* STATED EXERCISE *
Copy out the material from the line with "1273x952 pixels." through the line with "pyautogui.click(x=902, y=270)", both ends included, character for character.

* EXERCISE INPUT *

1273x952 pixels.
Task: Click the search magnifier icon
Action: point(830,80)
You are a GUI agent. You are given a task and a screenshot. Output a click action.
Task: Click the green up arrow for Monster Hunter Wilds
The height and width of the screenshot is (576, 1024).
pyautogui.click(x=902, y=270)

--

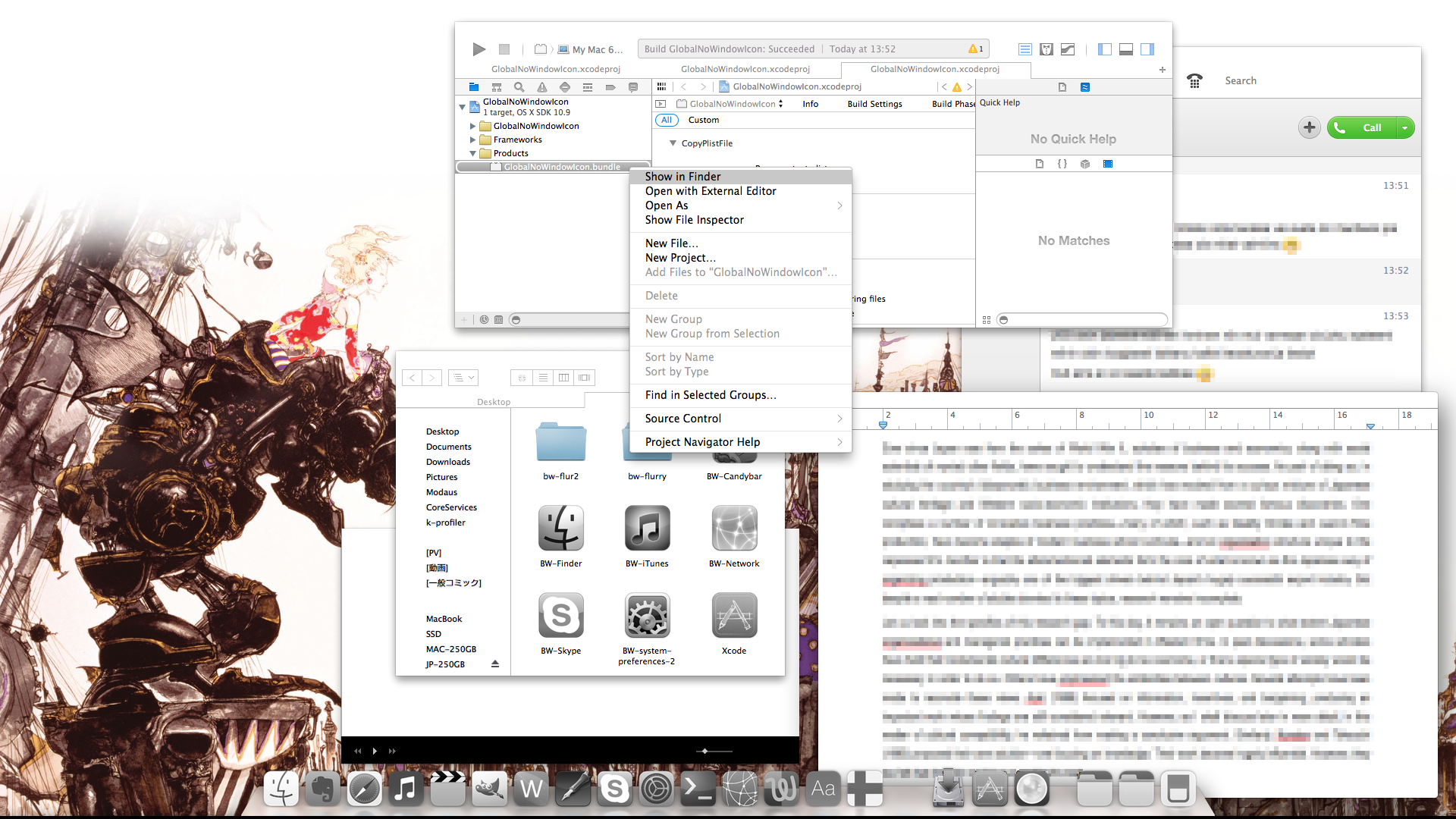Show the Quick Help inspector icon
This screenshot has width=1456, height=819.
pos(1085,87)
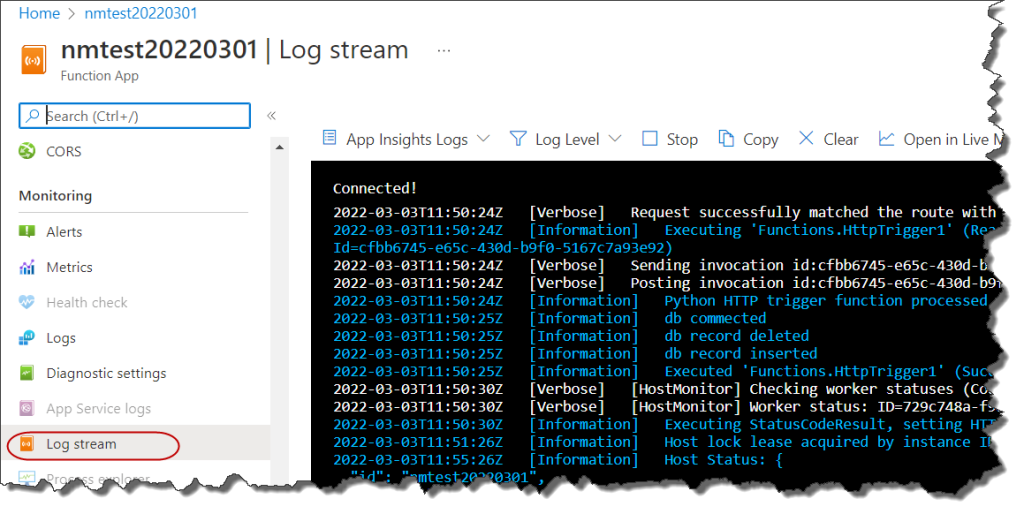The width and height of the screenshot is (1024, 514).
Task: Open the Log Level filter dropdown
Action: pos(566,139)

* * *

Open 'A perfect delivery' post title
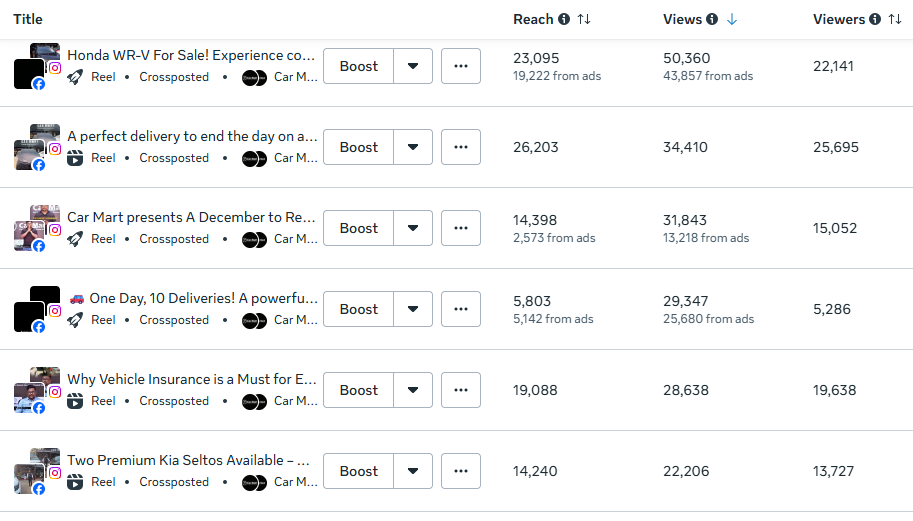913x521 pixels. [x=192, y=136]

* RESPONSE TO THE EXERCISE *
1273x952 pixels.
Task: Click the search magnifier icon
Action: point(830,80)
You are a GUI agent. You are given a task and a screenshot. Output a click action.
Task: Click the green up arrow for Monster Hunter Wilds
The height and width of the screenshot is (576, 1024).
pyautogui.click(x=902, y=270)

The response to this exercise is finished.